🤖 AI Summary
This work addresses systematic limitations in existing creative quality alignment (CQA) datasets, particularly their inadequate modeling of audience preferences and insufficient coverage of real-world logical constraints. To overcome these issues under stringent engineering and data scarcity conditions, the authors propose a low-resource CQA approach that leverages only around one hundred expert-annotated chain-of-thought (CoT) examples. By uncovering a dual mechanism between appreciation and generation tasks within conditional generative architectures, the method enables automatic transfer of calibrated knowledge from the appreciation module to the generation module. Experimental results demonstrate that the proposed framework substantially mitigates the shortcomings of current datasets and validates the practical feasibility of aligning generative models with nuanced creative quality metrics in real-world engineering settings.
📝 Abstract
This paper provides an empirical implementation of the creative quality metric proposed in Calibrated Surprise (Zou & Xu, 2026a). The question this paper addresses is: does this mathematical claim hold at the engineering level?

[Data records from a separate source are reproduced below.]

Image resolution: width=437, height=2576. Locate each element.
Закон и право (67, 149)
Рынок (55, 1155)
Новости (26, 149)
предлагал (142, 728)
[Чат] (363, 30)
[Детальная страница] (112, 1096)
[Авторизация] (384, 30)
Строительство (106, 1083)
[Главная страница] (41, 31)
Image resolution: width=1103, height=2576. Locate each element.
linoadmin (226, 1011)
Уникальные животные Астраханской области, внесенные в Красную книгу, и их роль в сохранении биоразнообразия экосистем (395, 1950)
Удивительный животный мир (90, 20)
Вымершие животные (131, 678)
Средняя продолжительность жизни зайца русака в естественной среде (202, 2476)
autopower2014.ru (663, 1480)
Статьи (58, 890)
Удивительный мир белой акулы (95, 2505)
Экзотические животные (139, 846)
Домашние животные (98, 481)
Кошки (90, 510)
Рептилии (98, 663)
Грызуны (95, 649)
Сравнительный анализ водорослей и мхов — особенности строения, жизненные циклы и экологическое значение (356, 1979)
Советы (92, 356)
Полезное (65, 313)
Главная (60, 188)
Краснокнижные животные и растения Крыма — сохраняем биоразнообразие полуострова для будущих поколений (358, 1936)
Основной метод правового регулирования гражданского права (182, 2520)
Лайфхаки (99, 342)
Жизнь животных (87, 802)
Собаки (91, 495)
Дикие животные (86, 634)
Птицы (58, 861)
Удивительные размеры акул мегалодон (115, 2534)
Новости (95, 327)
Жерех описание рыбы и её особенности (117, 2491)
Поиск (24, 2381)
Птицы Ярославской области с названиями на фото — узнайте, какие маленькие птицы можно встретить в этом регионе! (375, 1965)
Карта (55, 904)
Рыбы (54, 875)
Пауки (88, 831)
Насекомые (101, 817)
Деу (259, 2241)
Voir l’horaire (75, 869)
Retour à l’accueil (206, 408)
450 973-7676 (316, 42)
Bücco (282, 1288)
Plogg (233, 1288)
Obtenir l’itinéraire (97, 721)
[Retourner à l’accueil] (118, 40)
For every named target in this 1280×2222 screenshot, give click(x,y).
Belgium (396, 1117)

To make the answer as general as possible, we deliberately choose the strictest engineering conditions: low data cost and a small base model. Training data comes from approximately 100 expert chain-of-thought (CoT) annotations produced by the BC Protocol (Zou & Xu, 2026b).
We also identify a data bias: most publicly available alignment datasets are skewed toward craft-related knowledge, while audience modeling and reality-logic coverage are systematically weak.
We use the term Creative Quality Alignment (CQA) to describe this class of engineering methods. We also offer a supporting theoretical observation: in an LLM with a single conditional distribution architecture, calibrating the appreciation side automatically transfers to the generation side via architectural duality. This is the structural reason why ~100 CoT examples are sufficient -- not a purely empirical observation like LIMA (Zhou et al., 2023).